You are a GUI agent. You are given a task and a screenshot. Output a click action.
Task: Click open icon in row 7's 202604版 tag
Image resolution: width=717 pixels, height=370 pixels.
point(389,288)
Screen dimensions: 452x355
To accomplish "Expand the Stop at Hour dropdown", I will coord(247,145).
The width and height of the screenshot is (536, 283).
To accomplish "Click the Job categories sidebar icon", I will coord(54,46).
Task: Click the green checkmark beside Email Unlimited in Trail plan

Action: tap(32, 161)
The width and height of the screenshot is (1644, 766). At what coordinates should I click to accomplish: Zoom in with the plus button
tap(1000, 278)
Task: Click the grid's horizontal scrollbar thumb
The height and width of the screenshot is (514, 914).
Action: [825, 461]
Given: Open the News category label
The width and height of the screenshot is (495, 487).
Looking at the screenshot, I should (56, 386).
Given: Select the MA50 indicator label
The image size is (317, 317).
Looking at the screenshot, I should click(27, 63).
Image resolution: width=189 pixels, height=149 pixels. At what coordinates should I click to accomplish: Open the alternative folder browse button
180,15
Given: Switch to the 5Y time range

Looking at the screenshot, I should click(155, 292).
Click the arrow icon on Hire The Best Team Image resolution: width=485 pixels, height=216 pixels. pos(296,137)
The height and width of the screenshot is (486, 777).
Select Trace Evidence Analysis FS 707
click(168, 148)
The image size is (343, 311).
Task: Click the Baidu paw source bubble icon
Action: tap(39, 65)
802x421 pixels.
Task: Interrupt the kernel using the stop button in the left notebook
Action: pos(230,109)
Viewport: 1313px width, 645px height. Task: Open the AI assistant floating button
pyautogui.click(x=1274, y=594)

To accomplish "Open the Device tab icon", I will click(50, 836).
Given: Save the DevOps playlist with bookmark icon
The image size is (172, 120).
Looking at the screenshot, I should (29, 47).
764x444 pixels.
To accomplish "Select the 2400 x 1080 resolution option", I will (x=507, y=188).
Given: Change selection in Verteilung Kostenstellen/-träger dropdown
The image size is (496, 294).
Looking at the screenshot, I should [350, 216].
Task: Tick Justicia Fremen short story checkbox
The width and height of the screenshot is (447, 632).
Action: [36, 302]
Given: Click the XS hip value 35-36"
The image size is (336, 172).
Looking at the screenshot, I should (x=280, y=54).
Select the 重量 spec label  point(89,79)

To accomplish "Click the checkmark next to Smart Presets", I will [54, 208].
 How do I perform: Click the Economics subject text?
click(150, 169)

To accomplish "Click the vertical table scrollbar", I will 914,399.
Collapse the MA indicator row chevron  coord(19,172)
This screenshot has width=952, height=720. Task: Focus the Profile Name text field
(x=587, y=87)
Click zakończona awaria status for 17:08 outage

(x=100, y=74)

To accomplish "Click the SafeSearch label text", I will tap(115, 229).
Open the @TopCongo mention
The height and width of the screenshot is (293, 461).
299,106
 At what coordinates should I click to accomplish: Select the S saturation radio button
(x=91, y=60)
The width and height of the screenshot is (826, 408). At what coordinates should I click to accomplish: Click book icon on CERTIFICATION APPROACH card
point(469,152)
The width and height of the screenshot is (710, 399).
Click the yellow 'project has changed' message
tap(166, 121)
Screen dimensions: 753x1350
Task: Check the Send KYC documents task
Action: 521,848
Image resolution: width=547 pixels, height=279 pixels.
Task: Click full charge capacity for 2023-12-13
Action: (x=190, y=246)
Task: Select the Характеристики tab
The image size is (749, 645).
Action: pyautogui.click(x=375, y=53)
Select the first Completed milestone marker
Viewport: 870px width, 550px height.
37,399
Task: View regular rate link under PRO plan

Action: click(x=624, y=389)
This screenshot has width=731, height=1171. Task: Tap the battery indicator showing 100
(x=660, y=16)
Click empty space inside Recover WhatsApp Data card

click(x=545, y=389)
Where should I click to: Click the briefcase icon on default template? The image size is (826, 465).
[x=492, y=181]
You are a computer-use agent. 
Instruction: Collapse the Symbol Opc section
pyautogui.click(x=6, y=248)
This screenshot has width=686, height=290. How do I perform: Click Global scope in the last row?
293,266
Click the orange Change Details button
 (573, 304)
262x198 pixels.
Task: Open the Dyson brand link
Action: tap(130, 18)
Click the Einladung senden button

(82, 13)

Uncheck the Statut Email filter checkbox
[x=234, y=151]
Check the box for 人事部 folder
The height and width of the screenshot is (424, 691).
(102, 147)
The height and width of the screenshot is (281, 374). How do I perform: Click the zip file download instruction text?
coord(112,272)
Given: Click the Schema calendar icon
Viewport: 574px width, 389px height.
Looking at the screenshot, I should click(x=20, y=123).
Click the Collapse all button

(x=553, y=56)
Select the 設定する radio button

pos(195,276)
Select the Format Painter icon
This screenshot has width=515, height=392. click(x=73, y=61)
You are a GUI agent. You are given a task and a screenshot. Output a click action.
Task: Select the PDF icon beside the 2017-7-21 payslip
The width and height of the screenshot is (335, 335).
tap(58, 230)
◇ ◇ ◇ ◇ ◇
- **PROMPT**:
Give back every line above, unchanged.

- **SOLUTION TO THIS EXERCISE**:
You are a GUI agent. You are given a task and a screenshot. Output a click action.
Task: Click open icon in row 7's 202604版 tag
Image resolution: width=717 pixels, height=370 pixels.
point(389,288)
Screen dimensions: 452x355
To accomplish "Expand the Stop at Hour dropdown", I will coord(247,145).
The width and height of the screenshot is (536, 283).
To accomplish "Click the Job categories sidebar icon", I will coord(54,46).
Task: Click the green checkmark beside Email Unlimited in Trail plan

Action: tap(32, 161)
The width and height of the screenshot is (1644, 766). At what coordinates should I click to accomplish: Zoom in with the plus button
tap(1000, 278)
Task: Click the grid's horizontal scrollbar thumb
The height and width of the screenshot is (514, 914).
Action: [825, 461]
Given: Open the News category label
The width and height of the screenshot is (495, 487).
Looking at the screenshot, I should (56, 386).
Given: Select the MA50 indicator label
The image size is (317, 317).
Looking at the screenshot, I should click(27, 63).
Image resolution: width=189 pixels, height=149 pixels. At what coordinates should I click to accomplish: Open the alternative folder browse button
180,15
Given: Switch to the 5Y time range

Looking at the screenshot, I should click(155, 292).
Click the arrow icon on Hire The Best Team Image resolution: width=485 pixels, height=216 pixels. pos(296,137)
The height and width of the screenshot is (486, 777).
Select Trace Evidence Analysis FS 707
click(168, 148)
The image size is (343, 311).
Task: Click the Baidu paw source bubble icon
Action: tap(39, 65)
802x421 pixels.
Task: Interrupt the kernel using the stop button in the left notebook
Action: pos(230,109)
Viewport: 1313px width, 645px height. Task: Open the AI assistant floating button
pyautogui.click(x=1274, y=594)

To accomplish "Open the Device tab icon", I will click(50, 836).
Given: Save the DevOps playlist with bookmark icon
The image size is (172, 120).
Looking at the screenshot, I should (29, 47).
764x444 pixels.
To accomplish "Select the 2400 x 1080 resolution option", I will (x=507, y=188).
Given: Change selection in Verteilung Kostenstellen/-träger dropdown
The image size is (496, 294).
Looking at the screenshot, I should [350, 216].
Task: Tick Justicia Fremen short story checkbox
The width and height of the screenshot is (447, 632).
Action: [36, 302]
Given: Click the XS hip value 35-36"
The image size is (336, 172).
Looking at the screenshot, I should (x=280, y=54).
Select the 重量 spec label  point(89,79)

To accomplish "Click the checkmark next to Smart Presets", I will [54, 208].
 How do I perform: Click the Economics subject text?
click(150, 169)

To accomplish "Click the vertical table scrollbar", I will 914,399.
Collapse the MA indicator row chevron  coord(19,172)
This screenshot has width=952, height=720. Task: Focus the Profile Name text field
(x=587, y=87)
Click zakończona awaria status for 17:08 outage

(x=100, y=74)

To accomplish "Click the SafeSearch label text", I will tap(115, 229).
Open the @TopCongo mention
The height and width of the screenshot is (293, 461).
299,106
 At what coordinates should I click to accomplish: Select the S saturation radio button
(x=91, y=60)
The width and height of the screenshot is (826, 408). At what coordinates should I click to accomplish: Click book icon on CERTIFICATION APPROACH card
point(469,152)
The width and height of the screenshot is (710, 399).
Click the yellow 'project has changed' message
tap(166, 121)
Screen dimensions: 753x1350
Task: Check the Send KYC documents task
Action: 521,848
Image resolution: width=547 pixels, height=279 pixels.
Task: Click full charge capacity for 2023-12-13
Action: (x=190, y=246)
Task: Select the Характеристики tab
The image size is (749, 645).
Action: pyautogui.click(x=375, y=53)
Select the first Completed milestone marker
Viewport: 870px width, 550px height.
37,399
Task: View regular rate link under PRO plan

Action: click(x=624, y=389)
This screenshot has width=731, height=1171. Task: Tap the battery indicator showing 100
(x=660, y=16)
Click empty space inside Recover WhatsApp Data card

click(x=545, y=389)
Where should I click to: Click the briefcase icon on default template? The image size is (826, 465).
[x=492, y=181]
You are a computer-use agent. 
Instruction: Collapse the Symbol Opc section
pyautogui.click(x=6, y=248)
This screenshot has width=686, height=290. How do I perform: Click Global scope in the last row?
293,266
Click the orange Change Details button
 (573, 304)
262x198 pixels.
Task: Open the Dyson brand link
Action: tap(130, 18)
Click the Einladung senden button

(82, 13)

Uncheck the Statut Email filter checkbox
[x=234, y=151]
Check the box for 人事部 folder
The height and width of the screenshot is (424, 691).
(102, 147)
The height and width of the screenshot is (281, 374). How do I perform: Click the zip file download instruction text?
coord(112,272)
Given: Click the Schema calendar icon
Viewport: 574px width, 389px height.
Looking at the screenshot, I should click(x=20, y=123).
Click the Collapse all button

(x=553, y=56)
Select the 設定する radio button

pos(195,276)
Select the Format Painter icon
This screenshot has width=515, height=392. click(x=73, y=61)
You are a GUI agent. You are given a task and a screenshot. Output a click action.
Task: Select the PDF icon beside the 2017-7-21 payslip
The width and height of the screenshot is (335, 335).
tap(58, 230)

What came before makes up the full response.